> _Work item_: What lines of the data include the string "dimensions"? Copy them all.

> _Data items_:
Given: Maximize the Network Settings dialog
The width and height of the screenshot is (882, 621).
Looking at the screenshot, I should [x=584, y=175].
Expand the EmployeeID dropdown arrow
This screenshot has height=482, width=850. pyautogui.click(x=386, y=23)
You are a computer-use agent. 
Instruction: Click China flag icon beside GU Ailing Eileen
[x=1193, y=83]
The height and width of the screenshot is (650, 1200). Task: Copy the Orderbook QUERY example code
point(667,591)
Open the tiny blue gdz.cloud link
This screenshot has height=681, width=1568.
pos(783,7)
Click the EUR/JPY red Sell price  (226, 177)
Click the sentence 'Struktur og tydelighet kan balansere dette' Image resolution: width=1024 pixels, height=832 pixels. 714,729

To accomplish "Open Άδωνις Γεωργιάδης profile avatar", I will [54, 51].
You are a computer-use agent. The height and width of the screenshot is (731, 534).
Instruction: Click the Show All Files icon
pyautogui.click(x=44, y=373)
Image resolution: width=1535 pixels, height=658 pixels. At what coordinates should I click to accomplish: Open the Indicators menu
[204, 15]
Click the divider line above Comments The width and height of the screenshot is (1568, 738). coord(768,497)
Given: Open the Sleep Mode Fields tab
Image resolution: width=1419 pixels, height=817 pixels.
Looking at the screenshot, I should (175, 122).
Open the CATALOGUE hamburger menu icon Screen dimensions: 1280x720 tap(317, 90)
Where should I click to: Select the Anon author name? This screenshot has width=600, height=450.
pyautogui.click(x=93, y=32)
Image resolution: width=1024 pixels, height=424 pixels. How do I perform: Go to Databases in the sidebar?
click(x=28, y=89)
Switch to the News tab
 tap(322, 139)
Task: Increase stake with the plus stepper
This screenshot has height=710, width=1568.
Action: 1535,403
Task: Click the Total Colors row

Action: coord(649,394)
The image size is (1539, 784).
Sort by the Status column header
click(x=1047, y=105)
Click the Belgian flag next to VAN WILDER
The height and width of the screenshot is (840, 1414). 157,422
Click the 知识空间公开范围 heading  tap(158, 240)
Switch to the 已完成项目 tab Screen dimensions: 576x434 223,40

> _Solution to the problem_:
Open the CATALOGUE hamburger menu icon Screen dimensions: 1280x720 tap(317, 90)
Switch to the 已完成项目 tab Screen dimensions: 576x434 223,40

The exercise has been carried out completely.